Le journal d’Ernst Jünger

samedi 20 juin 2009, par Véronique Leroux-Hugon

Avec Michel Braud, Julien Hervier, Nicole Lamboley, modéré par Gilles Alvarez

C’était une belle partie de ping-pong intellectuel à laquelle nous avons assisté, encore que le ping-pong ne soit pas sport assez noble pour évoquer les Journaux de guerre, d’Ernst Jünger, dont la traduction, revue et introduite par Julien Hervier, est parue en 2 volumes dans la Pleïade (Gallimard 2008).

Gilles Alvarez a rappelé la carrière d’Ernst Jünger, (1895-1998, son œuvre gigantesque, dont entre autres les trois volumes du journal : Soixante-dix s’efface, celle d’un militaire qui a combattu en 14-18, publié en 1920 Orages d’acier, et commencé en 1932 à prendre ses distances avec le régime hitlérien, contre lequel il manifeste une opposition constante, mais voilée.

Après avoir combattu en 39-40 sur la ligne Siegfried, il est nommé à l’état-major allemand à Paris en 1941, tente discrètement de s’élever contre les persécutions antisémites,voit son fils mourir en Italie en 1944, d’une mort qui pèsera comme un interminable deuil, et meurt à 103 ans.

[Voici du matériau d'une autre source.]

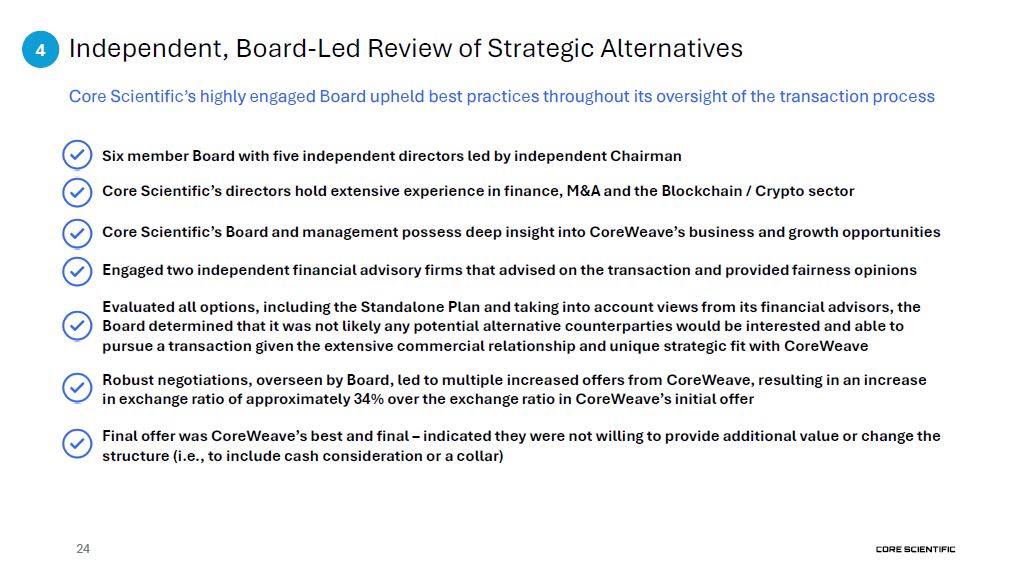Click the checkmark beside "Six member Board"
This screenshot has width=1023, height=572.
click(x=77, y=156)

Julien Hervier intervient, avec humour, dans cette évocation des journaux, soit un tiers des écrits de ce « diariste colossal » ,et de son immense correspondance, pour compléter et ajouter de savants commentaires sur les 22 tomes (!) de l’œuvre complète, qu’il connaît parfaitement. Il rappelle la stature de Jünger en militaire, mais aussi en homme de lettres et voyageur, et souligne que ce catholique était grand lecteur de la Bible, mais se montrait discret sur ses émotions intimes, tout en évoquant ses rêves.

Nicole Lamboley défend avec énergie les journaux qu’elle a étudiés, dit-elle, en simple lectrice, mais avec intérêt et émotion, et donne plusieurs exemples du sens de l’humanité de Jünger. Gilles Alvarez tempère son optimisme, en déplorant par exemple le côté esthétisant de Jünger, sanctifiant la beauté des ruines…

Avocat du diable, Michel Braud se déclare gêné par la position de retrait, la froideur de Jünger, cette mise à distance esthétisante évoquée plus haut. Il fait porter le débat sur cette ambiguïté, sur l’authenticité des journaux, ou plus exactement sur la réécriture de ceux-ci, au même titre qu’un Pierre Bonnard rajoute sans cesse une touche de lumière sur ses peintures : la vérité du texte se trouve-t-elle dans le texte original ou dans une lecture rétrospective ? Vaste question, qui s’est posée également pour un Léautaud par exemple, mais aussi amplifiée, nous dit Michel Braud par cette analyse désincarnée des événements, une méditation sur les systèmes, planant très (trop ?) haut sur les réalités du monde.

Une riche matinée, donc, qui nous invite à la lecture.

(Image : Ernst Jünger pendant la 1e Guerre mondiale. Doc. Wikipedia)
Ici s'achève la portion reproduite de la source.